Errki movió la cabeza con tanta fuerza que su pelo bailó, pero no contestó.
– ¿Por qué lo ingresaron a la fuerza? -preguntó Sejer-. ¿Amenazó a alguien?
La doctora Struel negó con la cabeza.
– Dejó de comer. Cuando llegó aquí, estaba muy desnutrido.
– ¿Por qué no comía?
– No conseguía decidir lo que quería comer. Se sentó a comer y no hacía más que llevar la mano de un fiambre o queso a otro.
– ¿Y qué hizo usted?
– Cuando se dio por vencido y subió a su habitación, le preparé una rebanada de pan con salchichón y se la llevé. Nada de leche ni café para acompañar, solo el pan con salchichón. Se lo dejé en la mesilla de noche y no lo tocó.
– ¿Por qué?
– Cometí un gran error. Partí la rebanada en dos, y no sabía qué rebanada comerse primero.
– ¿Quiere decir que es posible dejarse morir de hambre por tener problemas para tomar una decisión?
Sejer sacudió la cabeza mientras intentaba entender lo difícil que podía llegar a ser la vida para algunos.
– ¿Y cree realmente que ese hombre tiene poderes fuera de lo normal?
Ella hizo un gesto desalentador con las manos.
– Yo solo le cuento lo que vi. Otros cuentan otras cosas.
– ¿Le ha preguntado a él cómo lo hace?
– Una vez le pregunté: ¿Quién te lo ha enseñado? Sonrió y dijo: The Magician. El mago de Nueva York.
– ¿Pero no son más bien casualidades?
– No lo creo. En el transcurso de la vida, ocurren cosas que no somos capaces de explicar.

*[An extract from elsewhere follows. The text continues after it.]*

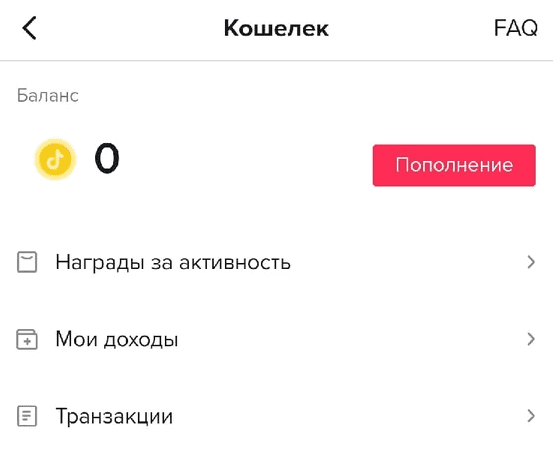The width and height of the screenshot is (559, 469).
Task: Click the Кошелек page title
Action: tap(276, 28)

– A mí no me pasan -dijo Sejer con una sonrisa.
– ¿No? -preguntó ella con aire burlón-. ¿De manera que es usted de los que entienden casi todo?
Se sintió ridiculizado.
– No he querido decir eso. ¿Qué más cosas sabe hacer?
– Una vez estaba jugando a las cartas con un grupo en la sala de fumar. Errki también estaba allí, pero no jugaba. Odia jugar a cualquier cosa. Era tarde y fuera estaba oscuro, y la lámpara estaba encendida. De repente, Errki dijo de esa manera suya tan rara, tan calmada: Deberíamos tener una vela en la mesa. Es verdad, pensé, resultaría más acogedor con una vela encendida. Le pregunté si quería ir a la cocina a buscar una, pero no quiso. Los otros tampoco. Dijeron que una vela entorpecería el juego. Entonces Errki me dio pena. Por primera vez había sugerido algo y nadie lo escuchó. En ese momento se fue la luz. La sala de fumar se quedó completamente a oscuras y también el resto del edificio. Se formó un gran barullo mientras nos movíamos a tientas buscando una vela. Intenté avisar, dijo Errki escuetamente.

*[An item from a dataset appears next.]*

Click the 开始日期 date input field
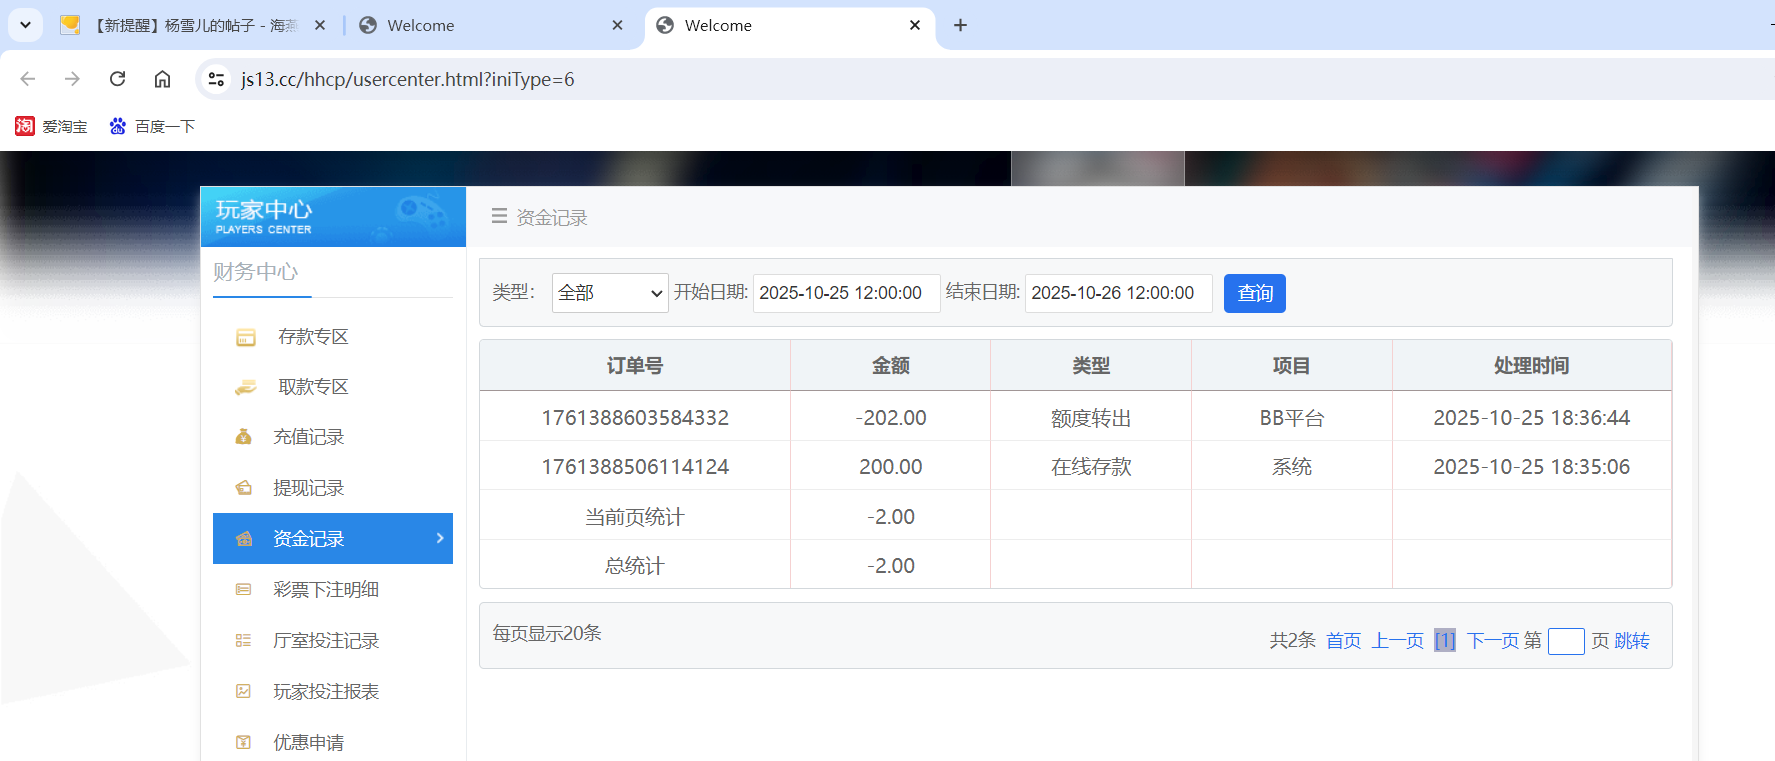 [845, 293]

»Pero no siempre acertaba con todo lo que hacía. Entre otras cosas, quiso aprender a volar, y en una ocasión saltó por la ventana desde un segundo piso. Fue un milagro que no se matara. Aterrizó sobre un aparcamiento de bicicletas y le quedó una cicatriz bastante fea en el pecho. Ocurrió mientras vivían en Nueva York.
– ¿Consumía LSD o algo así?
– No lo sé. El padre tampoco lo sabía. No se preocupaba mucho de su hijo.
– ¿Es tan feo como dicen?
– ¿Feo?
Lo miró aturdida.
– No es feo. Poco aseado, tal vez.
– ¿Es infeliz?
Su propia pregunta le pareció estúpida, pero la doctora no se rió.

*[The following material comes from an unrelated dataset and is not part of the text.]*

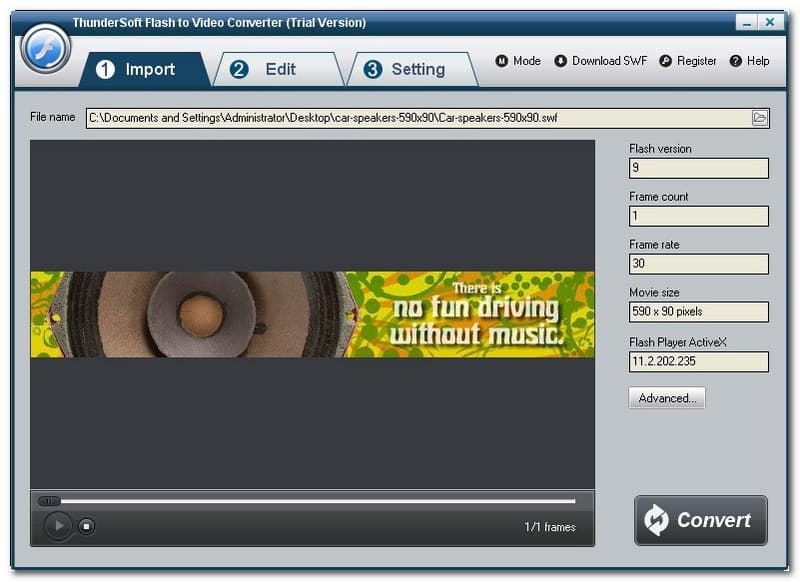
Task: Click the Advanced... button
Action: (667, 398)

– Naturalmente. Pero él no lo sabe. No deja aflorar esa clase de sentimientos.
– ¿Y cuáles son los sentimientos que deja aflorar?
– Desprecio, condescendencia, arrogancia.
– Eso no suena tan bien.
La doctora suspiró hondo.
– En el fondo, no es más que aquel niño superdotado que solo quería el bien, que quería hacerlo todo correctamente y que tenía tanto miedo de cometer un error que se quedó paralizado. En el colegio no era muy bueno en la parte oral, se limitaba a quedarse sentado junto a la ventana, murmurando, y nadie lograba oír lo que decía. Pero en la parte escrita era un as indiscutible.
– ¿Y usted le hizo hablar poco a poco?
– Habla cuando le conviene. A veces puede llegar a ser extremadamente elocuente, incluso divertido. Tiene un sentido del humor muy cáustico.
– ¿Ha intentado alguna vez quitarse la vida?
– Aparte de ese vuelo por la ventana en Nueva York, que no he podido estudiar a fondo, no creo.